Everyone agrees on the best recapitalization solution – an EU banking union, where all the big banks, regardless of nationality, are guaranteed by the entire EU – but you can’t just go straight to a banking union in one fell swoop. First you need an EU banking regulator, someone who the German taxpayer trusts to take a hard look at the Spanish bank’s books, to force changes in the Spanish bank’s management and balance sheet if warranted, and to watch the Spanish bank like a hawk to make sure that this new German money doesn’t fall into the old Spanish rat hole of bad loans and highly questionable banking practices. This super-regulator is the ECB, or at least that’s what Draghi promised as part of his “whatever it takes” pledge in 2012, and now here we are, two years later, and it’s time for Draghi to make good on that promise.

So what makes the summer of 2014 different from the summer of 2012? If Draghi sang a lullaby to the fitful Red King two years ago with his “whatever it takes” pledge, why won’t he do the same today by following through with a no-muss-no-fuss ECB regulatory take-over of major EU banks?
···
## REQUIREMENTS
1. According to the passage on EU banking union, which institution is meant to serve as the super-regulator?
2. Please continue the passage on EU banking union, starting after its last sentence.

## ENTRIES SUPPLIED
···
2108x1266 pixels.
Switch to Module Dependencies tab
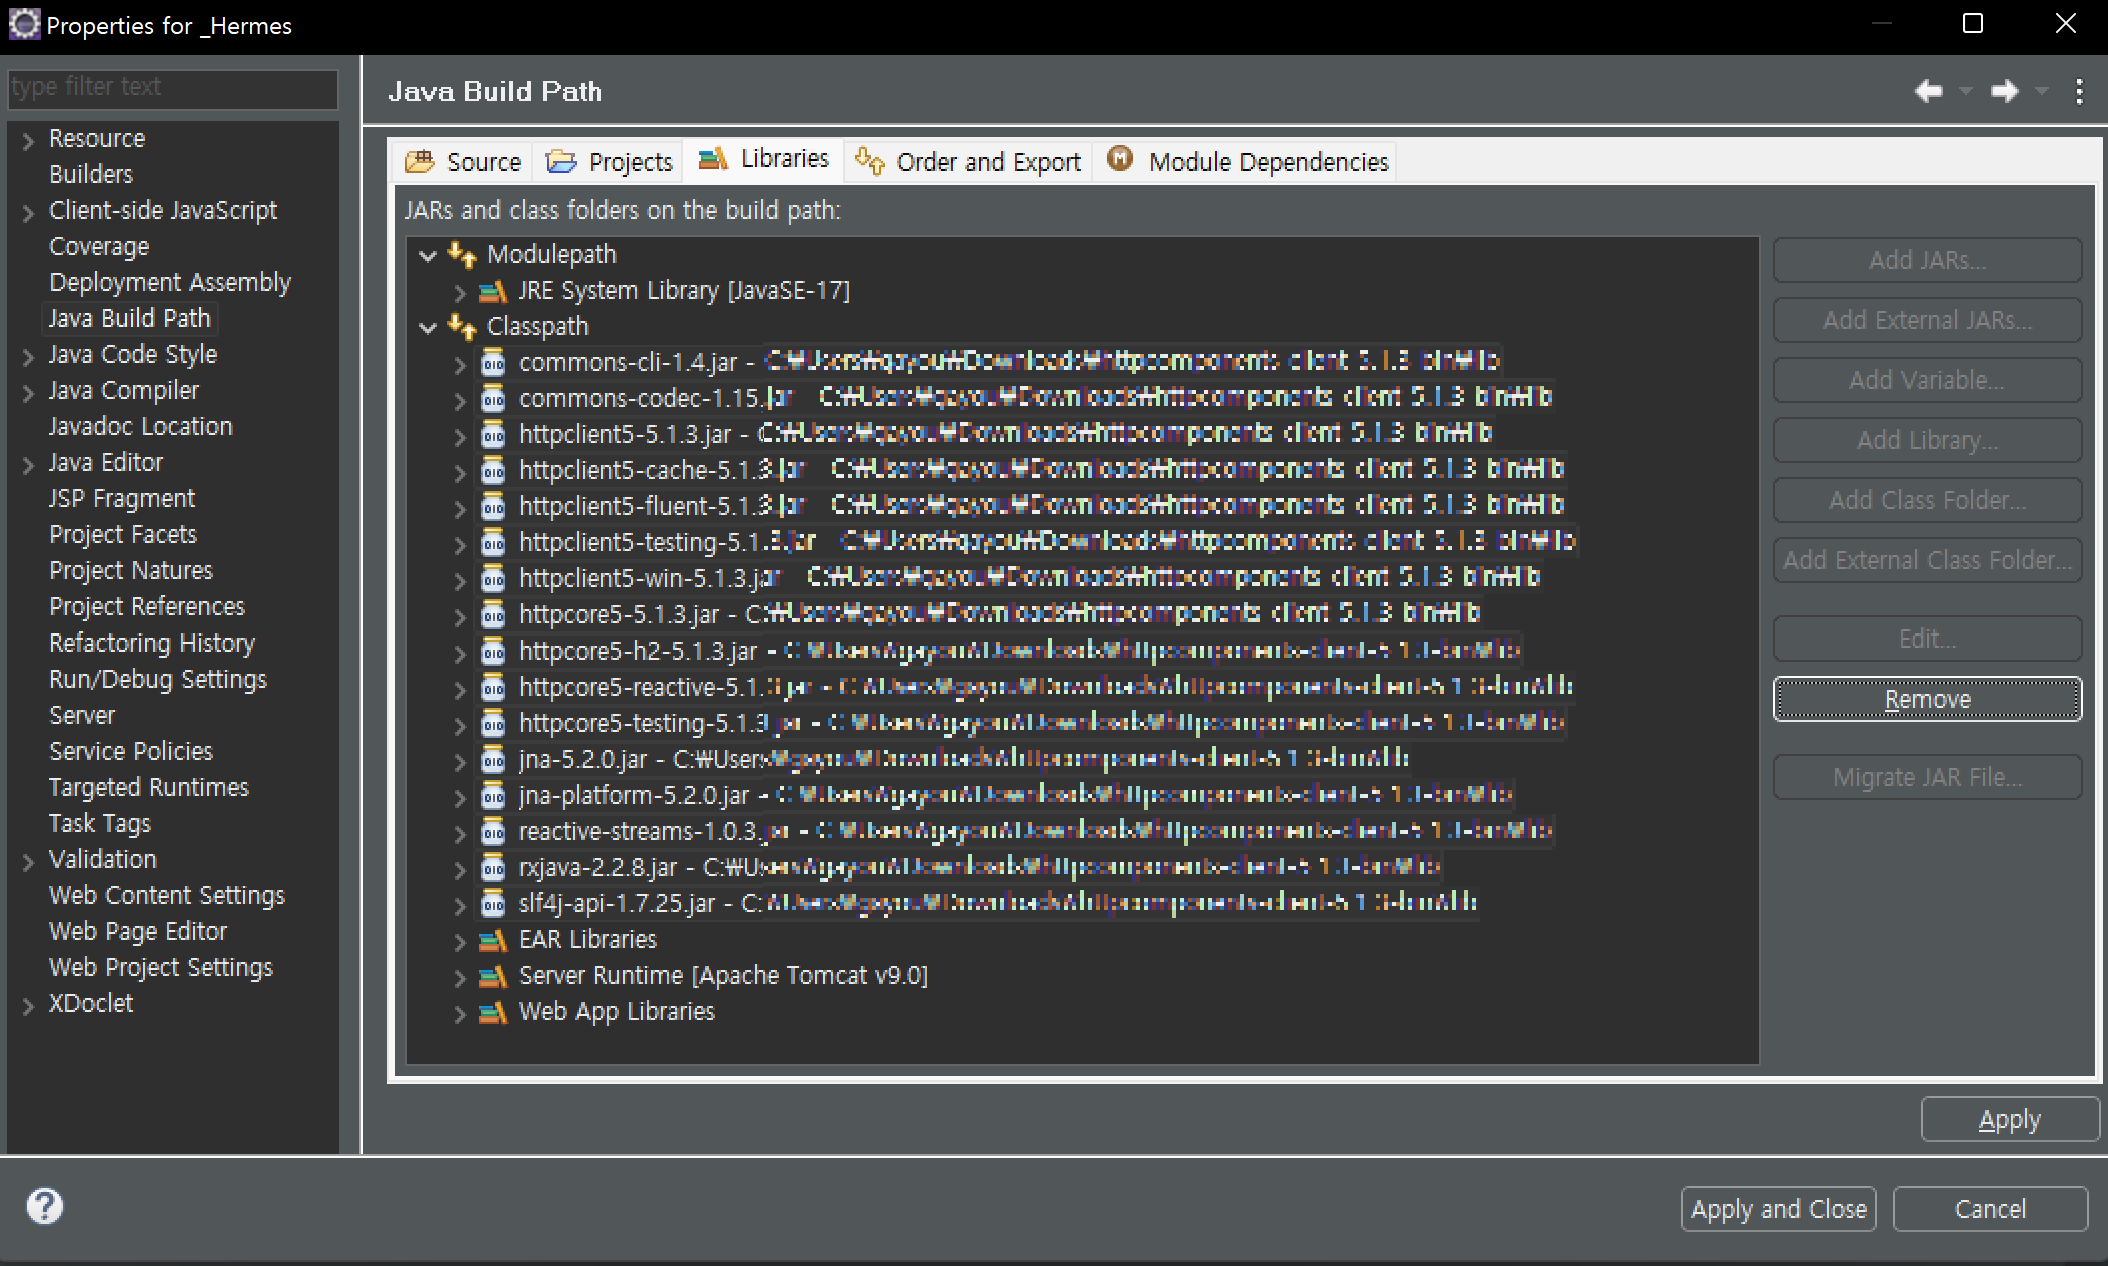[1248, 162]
···
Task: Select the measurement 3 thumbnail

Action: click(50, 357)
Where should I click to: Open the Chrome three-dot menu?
···
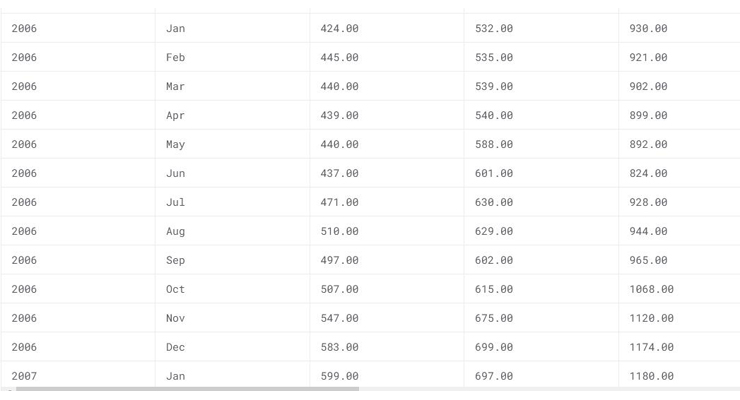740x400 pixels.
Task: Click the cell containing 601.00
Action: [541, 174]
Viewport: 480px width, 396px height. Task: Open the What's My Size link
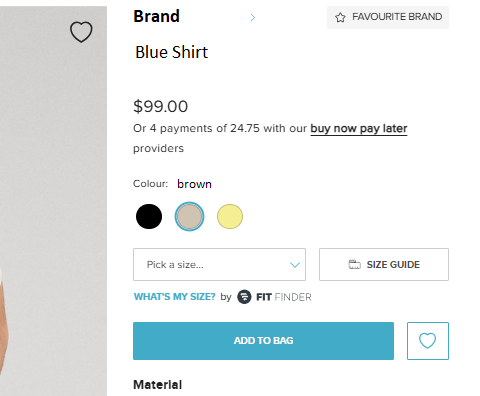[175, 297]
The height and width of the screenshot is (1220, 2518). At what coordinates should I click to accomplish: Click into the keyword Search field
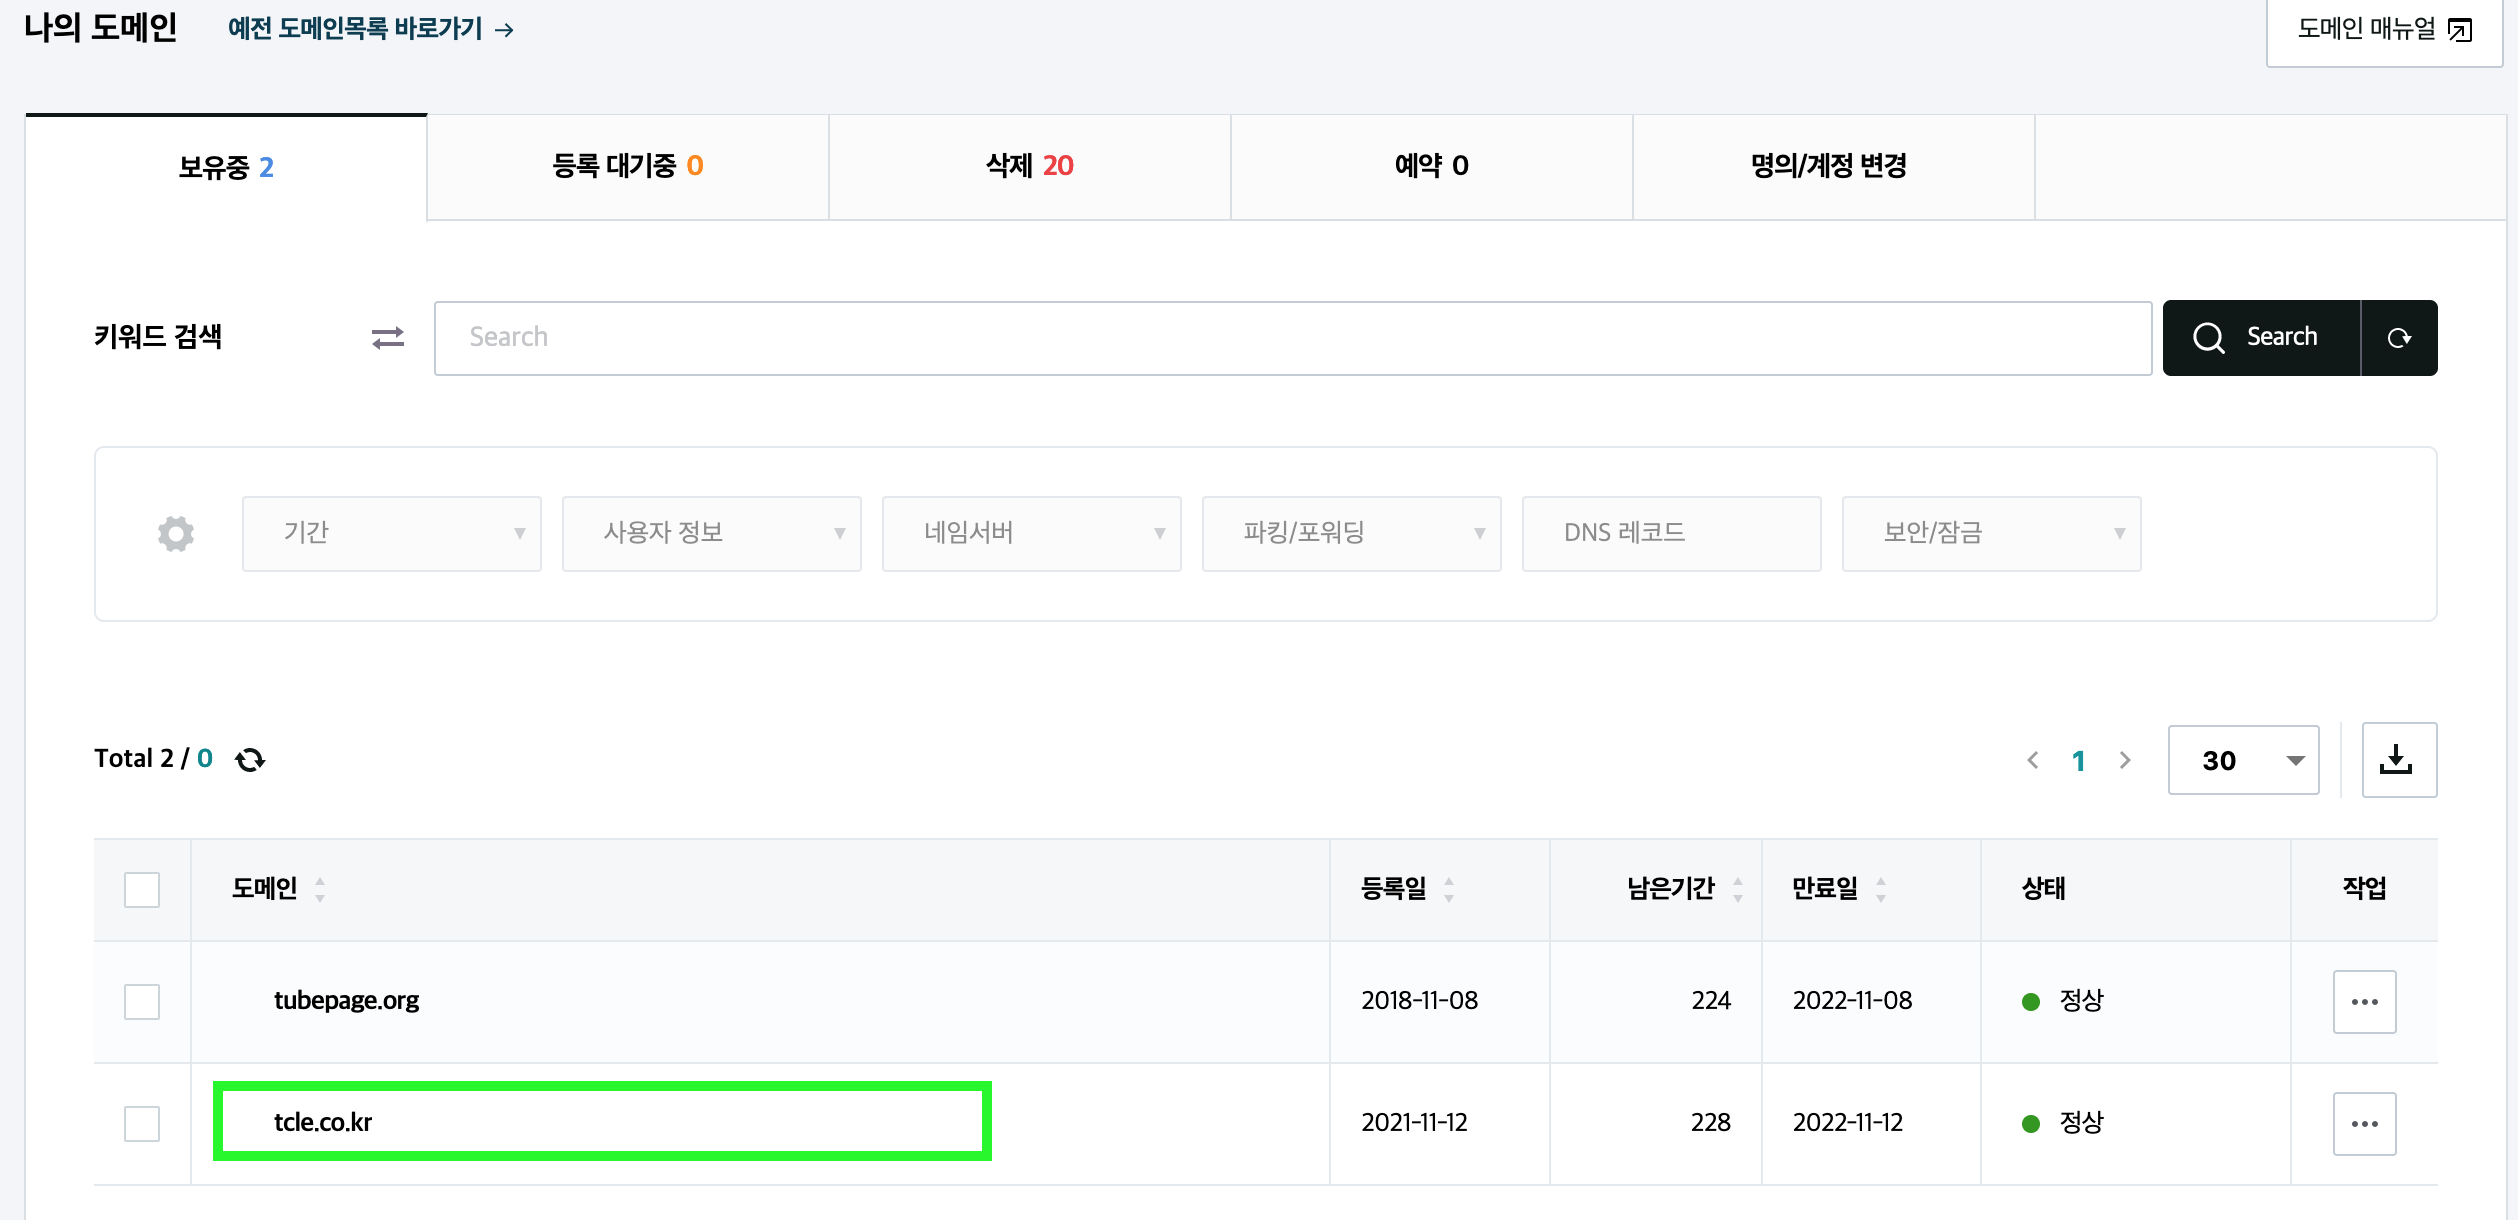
···
## RESULTS OF THE TASKS
1. The ECB is meant to serve as the super-regulator.

2.
Odds are he will. But what’s different today is that it’s his own institution on the line. What’s different today is that a heartfelt speech and a mythical OMT program – pure Narratives, in other words – are not sufficient. The ECB actually has to assume responsibility for these banks if Draghi is to move forward with the next step of the Grand Plan, and there’s nothing intangible or mythic about that.

I think that the best way to understand the recent spate of write-downs and default notifications from European banks (Erste Bank on July 4th, Espirito Santo on July 10th) is in the context of this regulatory unification of big EU banks. For the first time in decades these banks are being examined for real. No more patsy national regulators with their revolving doors and inherited culpability, but a highly professional independent banking bureaucracy looking carefully at every bottle and tin in the pantry because they’re scared to death of swallowing some poisonous balance sheet.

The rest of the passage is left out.